Xiong Weiming, a technology investor and founding partner of Huachuang Capital, told Latest that although OpenAI did not disclose much about the technical details of training the GPT-4o model at this press conference, it can be speculated that the implementation of such end-to-end large-scale model technology relies on powerful computational support. “It’s definitely a case of ‘great efforts lead to great achievements.’ In this regard, the American computational power market is indeed much more mature, and the capital market also supports large-scale investment in computing power.” Xiong Weiming said.
Fu Sheng believes that if parameters are stacked without regard to cost to enhance the so-called large-scale model capabilities, this path will certainly encounter difficulties. He predicts that GPT-5 may still face difficulties for a while.
Has The Super Gateway Been Opened?
According to the official website of OpenAI, the text and image functions of GPT-4o are now available for free in ChatGPT, and Plus users can enjoy five times the quota. The new version of the voice mode will be launched to Plus users in the coming weeks, and support for the new audio and video features of GPT-4o will also be gradually rolled out in the API.
In Xiong Weiming’s view, OpenAI’s product strategy can attract free users, collect a large amount of user data to feed the model training, and help further improve the product. “The user data of such interactive large models will be very rich.” On the other hand, it can cultivate users’ willingness to pay, which is also a commercial attempt.
“I think OpenAI’s attempt may change the usage habits of some users in China. Everyone may be willing to pay for the use of AI platforms.” Xiong Weiming said.
Xu Peng believes that OpenAI’s free access to services for users focuses on the native multimodal capabilities of GPT-4o. In the future, more companies can develop more natural vertical interaction products based on GPT-4o.

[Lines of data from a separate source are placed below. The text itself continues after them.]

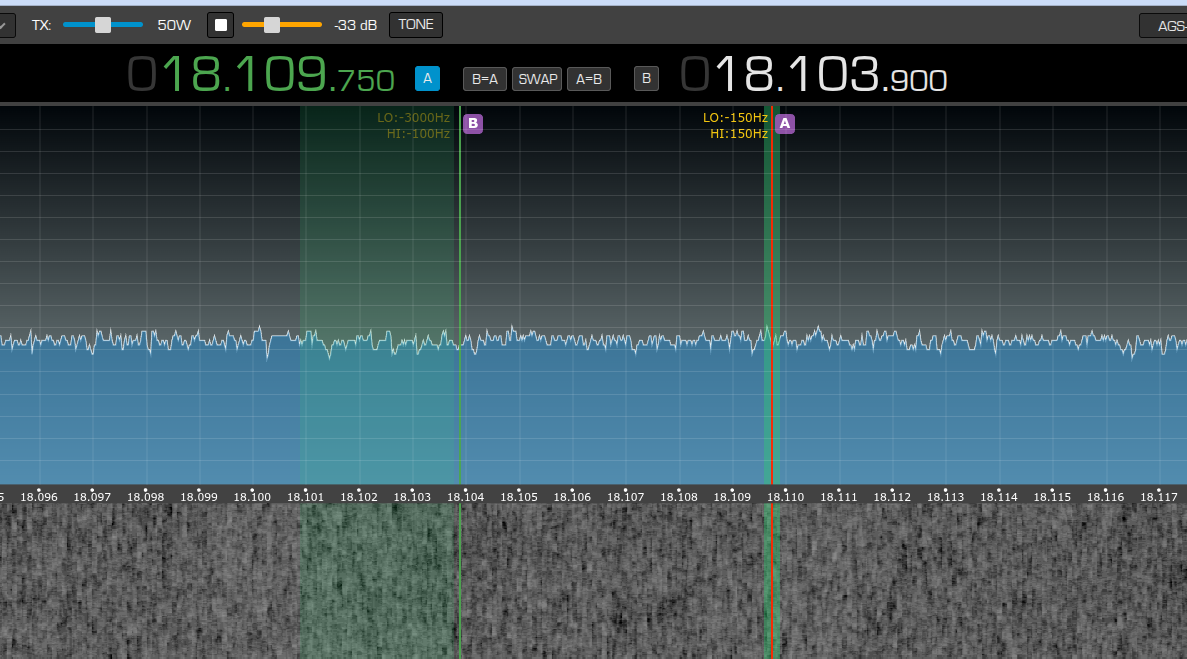Viewport: 1187px width, 659px height.
Task: Click the A=B copy button
Action: coord(589,78)
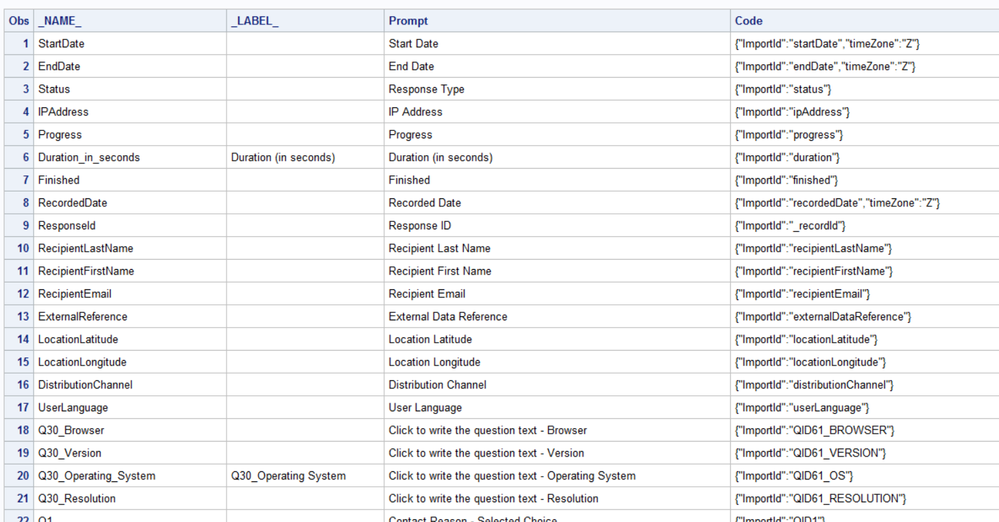Click the 'Duration (in seconds)' label cell
Viewport: 999px width, 522px height.
(x=283, y=158)
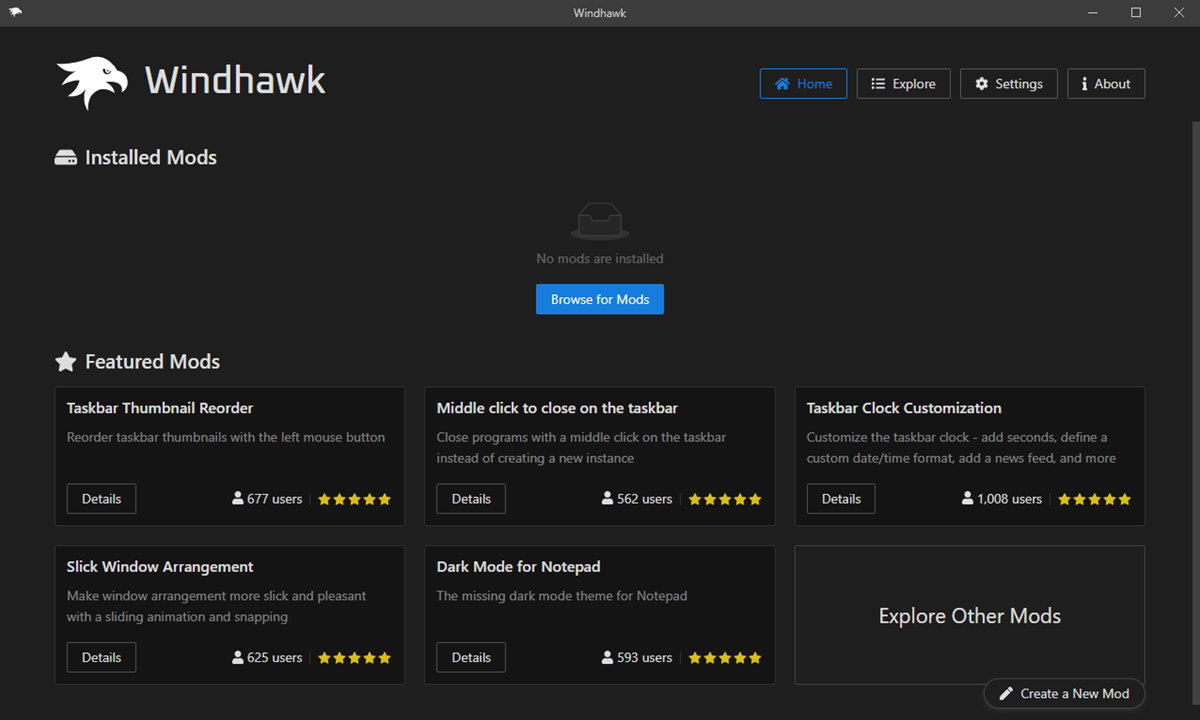The image size is (1200, 720).
Task: Click the Explore Other Mods card
Action: tap(969, 615)
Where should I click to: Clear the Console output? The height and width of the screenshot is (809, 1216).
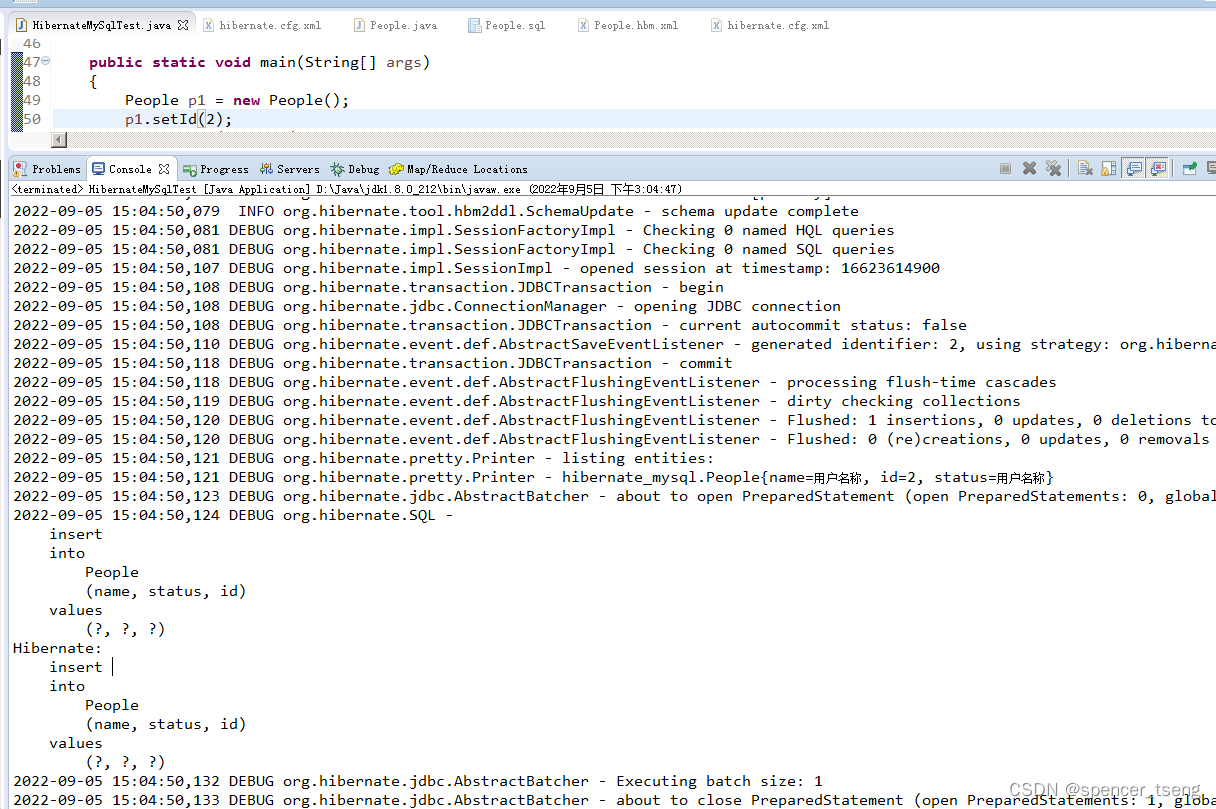(1086, 169)
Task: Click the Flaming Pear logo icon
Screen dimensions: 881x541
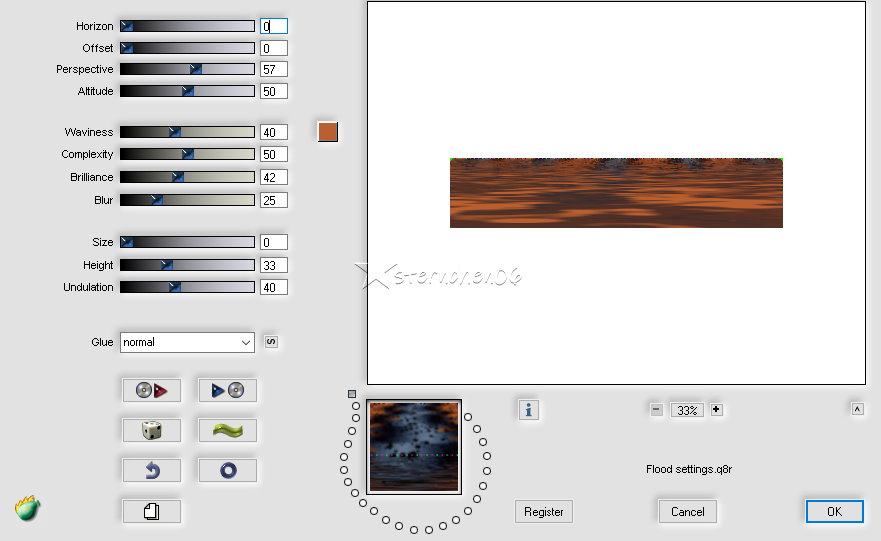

In the past week, there have been continuous reports from foreign media that OpenAI will launch AI search products. Although OpenAI has not launched a search engine, Xu Peng believes that based on ChatGPT or GPT-4o, the way humans obtain information may likely change in the future. GPT-4o may have opened a super gateway for OpenAI, which could potentially impact Google. What OpenAI needs to determine next is whether the ultimate user experience is a must-have in its products.
Chen Lei, Vice President of Xinyi Technology and Head of Big Data and AI, believes that from a technological perspective, the release of GPT-4o is epoch-making, truly realizing multimodal interaction, and what needs more attention is how it will be continuously grounded in subsequent commercialization. “Speech recognition and speech generation are not the most difficult, the most difficult is inference and induction. GPT-4o makes answering questions more difficult than before. Adjusting the algorithm to a certain extent can achieve smooth interaction, but thinking, reasoning, induction, and summarization like a human are manifestations of higher intelligence.”
Chen Lei also said that while China was benchmarking against GPT-4, OpenAI launched GPT-4o. The industry needs to consider how to differentiate in continuous pursuit. “We have always been chasing, and when we reach a certain level, we find that a new generation of products has been launched, and we always feel behind, so we need to adjust our mentality and find another way.” Chen Lei said. Fu Sheng believes that OpenAI’s release of GPT-4o model applications indicates that large-scale models have great potential at the application level, and the capabilities of large-scale models will continue to iterate. However, ultimately, what will make large-scale models useful is application.